The builder of this instrument certainly hadn't thought-out the nature of tension and time, so when this came in it had a twice-poorly-reglued bridge, a huge oversized extra bridgeplate installed, and a line of bridgepin-holes on the top that'd formed something that looked like a shattered fault-line under the falling-off bridge. There were also several back seams and cracks needing to be addressed and a new bridge was needed desperately.

Part of the trouble was that it was probably built for gut (these days: nylon) strings, but it'd been abused with some pretty brutal steel over its life. After dealing with all of the usual repair issues (cracks, new bridge, seams, fret work, etc.), I removed the extraneous jumbo bridge plate that'd been installed and added bracing where it was needed -- two lengthwise braces to either side of the soundhole and one ladder-brace to the south of it. Aside from those and one ladder brace right at the top of the soundhole, the only other bracing is an odd, large, bridge-plate/brace that sits under the saddles that the builder installed originally.

My new bridge is setup for string-through mounting of the nylon/classical strings and it has two drop-in saddles for easy action adjustment up/down via shims or shaves. I also cut the harp neck's saddle at a steep angle to get as much extra vibrating length for the lowest notes as I could.

Work included: a new rosewood bridge, new saddles, fret level/dress, seam and crack repair (and re-repair) to the back and sides, additional bracing changes to the top, cleaning, replacement tuner parts from my bins, and a good setup. Action is hair-under 3/32" (bang-on) at the 12th fret, the neck is straight, and there's adjustment room at the saddles to set it up to taste.

A note on strings: I used a standard "LaBella 900 Gold Nylon" set for the fretted neck, but tuned it up from E-to-E to A-to-A (ADGCEA low to high), as the scale length suits this "quart" tuning. I used a custom set of sub-bass strings for the harp neck that I bought from JustStrings.com's D'Addario individual classical strings selection. They're gauged 60w, 58w, 56w, 54w, 52w, 46w. I originally had a 50w for the highest of these, but the tension was too high so I subbed-in a standard classical guitar low E for that note. I tuned the sub-bass strings DEFGAC low to high and that suits the range of keys friendly to the fretted neck -- D, G, C, A, and E if you retune the C to B for E tunes. The D note is one step below normal guitar's low E.

Scale length: 18 1/4"
Nut width: 1 9/16"
String spacing at nut: 1 3/8"
String spacing at bridge: 2"
Body length: 14 3/4"
Lower bout width: 12"
Waist width: 8 1/8"
Upper bout width: 9 1/2"
Side depth at endpin: 3"
Top wood: solid spruce
Back/sides wood: solid mahogany w/some curly figure
Neck wood: oak or?
Bracing type: ladder/tic-tac-toe shape
Fretboard: ebony, ebony nut(s)
Bridge: rosewood, bone saddles
Neck feel: medium C-shape, flat board

Condition notes: extra bracing added, replacement bridge and saddles, and general wear and tear throughout with some old (not-so-pretty) hairline crack repairs on the back, sides -- one on the top.

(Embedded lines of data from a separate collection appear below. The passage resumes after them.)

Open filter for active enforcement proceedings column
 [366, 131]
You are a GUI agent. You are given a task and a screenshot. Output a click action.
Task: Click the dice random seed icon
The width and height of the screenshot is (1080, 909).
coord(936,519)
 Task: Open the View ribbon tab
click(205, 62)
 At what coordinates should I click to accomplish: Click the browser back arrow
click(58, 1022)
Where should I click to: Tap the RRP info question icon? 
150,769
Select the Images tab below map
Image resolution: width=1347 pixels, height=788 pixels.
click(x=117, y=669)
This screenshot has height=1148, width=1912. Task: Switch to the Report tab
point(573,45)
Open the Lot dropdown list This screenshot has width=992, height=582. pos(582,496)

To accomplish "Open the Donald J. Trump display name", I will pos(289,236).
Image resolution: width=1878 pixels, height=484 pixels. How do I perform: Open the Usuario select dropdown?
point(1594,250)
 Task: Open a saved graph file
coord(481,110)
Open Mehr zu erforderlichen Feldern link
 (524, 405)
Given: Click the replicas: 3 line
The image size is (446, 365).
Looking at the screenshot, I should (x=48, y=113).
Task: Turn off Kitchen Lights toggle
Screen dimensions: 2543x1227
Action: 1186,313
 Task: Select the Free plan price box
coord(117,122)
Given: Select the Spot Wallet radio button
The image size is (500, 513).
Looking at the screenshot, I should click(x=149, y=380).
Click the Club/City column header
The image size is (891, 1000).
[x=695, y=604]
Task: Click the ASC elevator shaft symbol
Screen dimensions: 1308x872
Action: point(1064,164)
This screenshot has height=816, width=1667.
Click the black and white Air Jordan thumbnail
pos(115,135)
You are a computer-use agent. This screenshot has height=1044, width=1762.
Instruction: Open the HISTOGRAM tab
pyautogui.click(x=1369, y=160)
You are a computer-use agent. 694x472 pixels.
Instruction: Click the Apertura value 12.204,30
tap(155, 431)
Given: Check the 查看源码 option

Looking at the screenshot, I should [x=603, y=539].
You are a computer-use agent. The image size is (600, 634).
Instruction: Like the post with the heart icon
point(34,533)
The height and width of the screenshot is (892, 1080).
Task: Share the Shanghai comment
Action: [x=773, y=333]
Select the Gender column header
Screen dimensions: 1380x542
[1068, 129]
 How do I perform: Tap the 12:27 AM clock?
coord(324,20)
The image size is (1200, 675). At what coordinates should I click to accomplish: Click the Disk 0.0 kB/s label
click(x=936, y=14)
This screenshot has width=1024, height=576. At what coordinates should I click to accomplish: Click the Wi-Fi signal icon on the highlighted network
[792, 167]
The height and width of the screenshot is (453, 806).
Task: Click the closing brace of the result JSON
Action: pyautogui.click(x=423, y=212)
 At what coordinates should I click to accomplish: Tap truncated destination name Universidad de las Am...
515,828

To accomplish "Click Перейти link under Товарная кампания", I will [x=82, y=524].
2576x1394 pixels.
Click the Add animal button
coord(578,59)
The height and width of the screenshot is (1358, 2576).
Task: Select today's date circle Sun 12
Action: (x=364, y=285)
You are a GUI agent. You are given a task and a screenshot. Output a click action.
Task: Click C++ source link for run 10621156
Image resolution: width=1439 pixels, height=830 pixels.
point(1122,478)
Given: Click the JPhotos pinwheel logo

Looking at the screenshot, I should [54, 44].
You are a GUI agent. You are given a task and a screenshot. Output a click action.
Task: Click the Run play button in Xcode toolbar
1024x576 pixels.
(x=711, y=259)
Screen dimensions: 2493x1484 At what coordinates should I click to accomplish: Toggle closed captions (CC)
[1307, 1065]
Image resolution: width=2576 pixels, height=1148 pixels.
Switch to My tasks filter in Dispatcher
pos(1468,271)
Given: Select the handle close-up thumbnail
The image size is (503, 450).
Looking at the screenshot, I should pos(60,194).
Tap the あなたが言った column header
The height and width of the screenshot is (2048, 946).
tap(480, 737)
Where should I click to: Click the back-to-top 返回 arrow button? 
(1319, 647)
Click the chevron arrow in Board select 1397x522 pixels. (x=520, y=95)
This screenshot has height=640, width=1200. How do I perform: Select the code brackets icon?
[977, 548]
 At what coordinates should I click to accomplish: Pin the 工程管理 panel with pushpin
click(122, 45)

Because the underside of the top looked like a fault zone along the original bridge pin holes, when I made the new bridge I used "string-through" string holes rather than full-size pinholes for string mounting. This means the bridge is far-less likely to crack-up and split (like the original) if it dries out and whatnot. It also means less of my repaired top surface is torn-up and weakened through drilling-out 12 pinholes. 









The back and sides look like they're made from pretty, slightly-flamed, Cuban mahogany.





Comments

Ivan said…
Really sweet. I'm interested in it if the person who brought it in no longer wants it.
Bill Arnold said…
Gorgeous! Beautiful work, Jake!
Oscar Stern said…
Oh & for a Steel String sound on the Fretted Strings you might get away w/ using Thomastik KR116 Rope Core Classical Guitar strings.
Oscar Stern said…
Very cute little Harp Guitar.
Oscar Stern said…
Thomastik KR116 Rope Core steel strings would sound great on this, the only thing is that they would have to make a Special version of that set designed for the shorter scale so the silk winding wouldn't extend past the tuner posts. I believe it was either Hank Williams or Henry Williams who made this cute little Guitar.